The International Economy

Europe's So-called "Expansionary Contraction" Has Not Worked in Practice

Supported by academic research, many policymakers in Europe argued that fiscal consolidation could actually be expansionary. Cutting government spending, in particular, would encourage private sector investment and consumption by more than enough to offset the direct reduction of government demand. Former ECB President Jean-Claude Trichet was a strong advocate of this view.

“Expansionary contraction,” as it came to be called, has not worked in practice, as evidenced by Ireland, Greece, and Spain. Academic support for the view has also been undermined by a reappraisal of the evidence at the International Monetary Fund. Current forecasts suggest that the eurozone and probably the whole European Union are now entering a second recession, with even Germany showing signs of weakness. The big danger in fiscal consolidation is that it creates a downward spiral, where falling demand and employment trigger declining tax revenues and budget deficits actually get worse instead of better. Further spending cuts or tax increases only worsen the downward spiral.

This does not mean that fiscal consolidation can always be avoided, or that expansionary fiscal policy is the answer. Troubled eurozone economies are facing high interest rates as they roll over their maturing sovereign debt, and they can reach a point of no return where borrowing costs are so high that investors no longer believe the debt will be repaid and the market freezes up. Greece, of course, faced that situation and was forced to default.
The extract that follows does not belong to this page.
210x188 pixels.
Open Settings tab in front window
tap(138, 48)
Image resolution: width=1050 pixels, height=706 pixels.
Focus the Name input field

The eurozone countries as a whole do have the power to contain their debt crisis, but so far the stronger countries have not been willing to guarantee the obligations of the weaker ones. No one wants to bail out the very large debts of Italy or Spain. The chances are pretty good that Germany and France, with help from the European Central Bank and the IMF, will muddle through and avoid a deeper crisis, but the participants are playing with fire. The continued uncertainty in Europe could trigger the collapse of major financial institutions that would be hard to contain. The strong economies are right to demand transparency and accountability in the fiscal accounts of countries that are asking for help, but they should look for a long-run approach to budget balance and not demand draconian budget cuts in the short run.

The United States is not helping. It is blocking the International Monetary Fund from using U.S. funds to help resolve the crisis, which is a mistake. A deeper crisis in Europe would trigger a second recession in the United States.